Chapitre 6

RILEY

Je ne sais pas pourquoi elle m'a réveillé mais une chose est sûre, elle aurait pu être plus douce, merde ! Je la regarde, attendant qu'elle parle ou qu'elle me dévoile la raison de ce réveil brutal.

— J'ai compris quelque chose, me dit-elle.

— Un peu plus de détails ne serait pas du luxe...

— Regarde sur ma nuque.

Elle veut que je regarde sa nuque ? C'est quoi son problème à cette fille, elle me réveille pour que je regarde sa nuque ? Elle ne me donne pas plus d'explications et me fixe avec insistance, elle veut vraiment que je fasse ce qu'elle me demande. Je lève les yeux au ciel mais obtempère tout de même. Elle se tourne légèrement, pour se trouver dos à moi. Je pourrais l'attaquer, me débarrasser d'elle, elle ne me verrait pas venir. Wow Riley, va te faire soigner !

Je soulève sa masse de cheveux châtains, remarquant au passage qu'ils sont doux et délicats, ils me rappellent ceux de ma sœur. Tiens, encore un souvenir qui apparait au compte-goutte.

— Alors ? me presse-t-elle, surexcitée.

Je sors de ma rêverie à propos de ses cheveux et les décale sur son épaule gauche pour dégager son cou. Ce que je vois me laisse perplexe. Je ne comprends pas, alors je reste bloqué à regarder sa nuque fine et délicate. Je lève ma main libre et l'approche doucement de son cou, comme si j'avais peur de le fragiliser ou qu'il se passe quelque chose d'affreux au moment où la pulpe de mon doigt atteindra sa peau. Lorsque ce moment arrive, elle frissonne, elle ne s'y attendait pas. Je caresse du bout de mon index les inscriptions encrées sur sa chair. Mon doigt passe délicatement sur un huit inscrit à l'encre noire, puis sur un trois et enfin, un quatre. Huit cent trente-quatre. Merde. Pourquoi est-ce qu'elle a ces chiffres tatoués sur sa nuque ?

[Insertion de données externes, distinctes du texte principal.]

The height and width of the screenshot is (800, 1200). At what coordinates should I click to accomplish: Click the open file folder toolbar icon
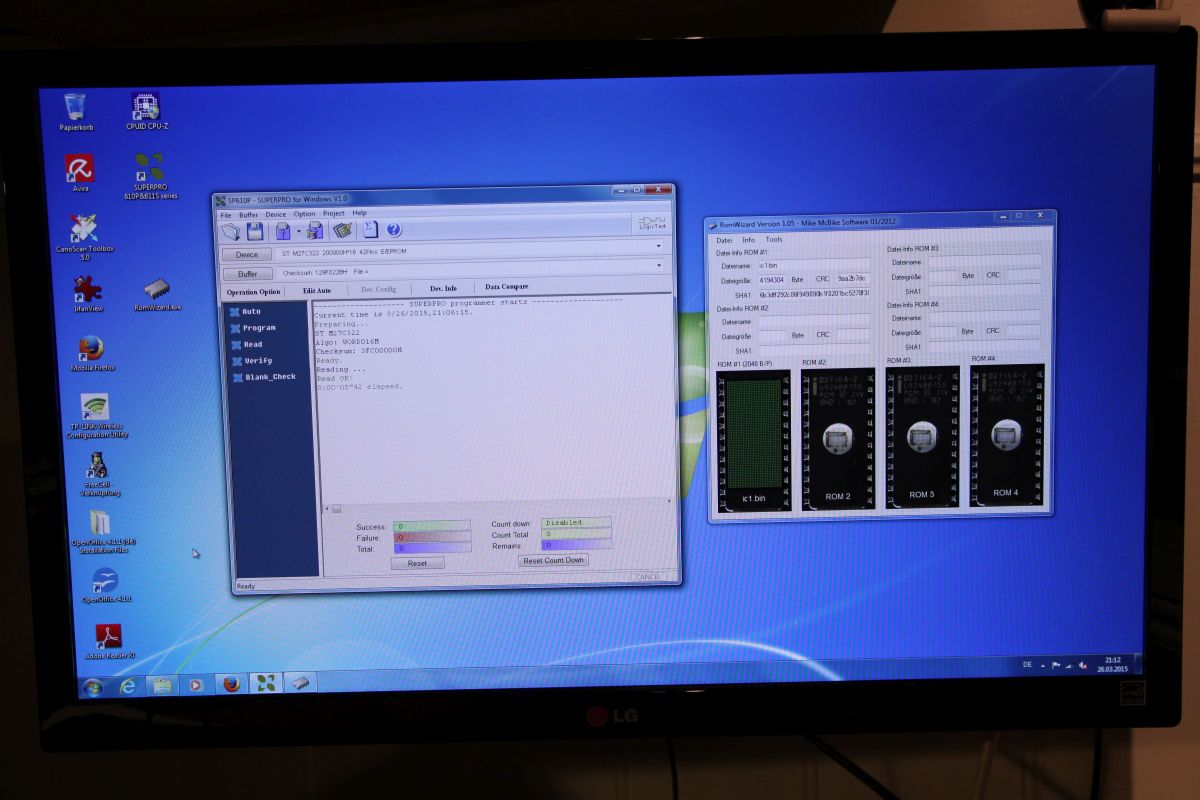coord(231,231)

— C'est quoi ce délire ? je lui demande, sous le choc.

— Qu'est-ce que tu vois ?

— Ton nombre. Un huit, un trois et un quatre. Pourquoi ? Et comment tu as su ?

— Je crois comprendre ce qu'il nous arrive, enfin du moins, une partie. Tu ne te rappelles rien ? Tu n'as pas fait de rêve ?

— Non.

Je n'ai pas fait de rêve, j'étais paisiblement en train de dormir, jusqu'à ce qu'elle me secoue pour me montrer sa nuque tatouée. Elle se retourne et approche sa main de ma tête, l'appuie vers le bas pour me la faire baisser et voir ma nuque. Je la laisse faire et je relève la tête une fois qu'elle a fini de m'inspecter.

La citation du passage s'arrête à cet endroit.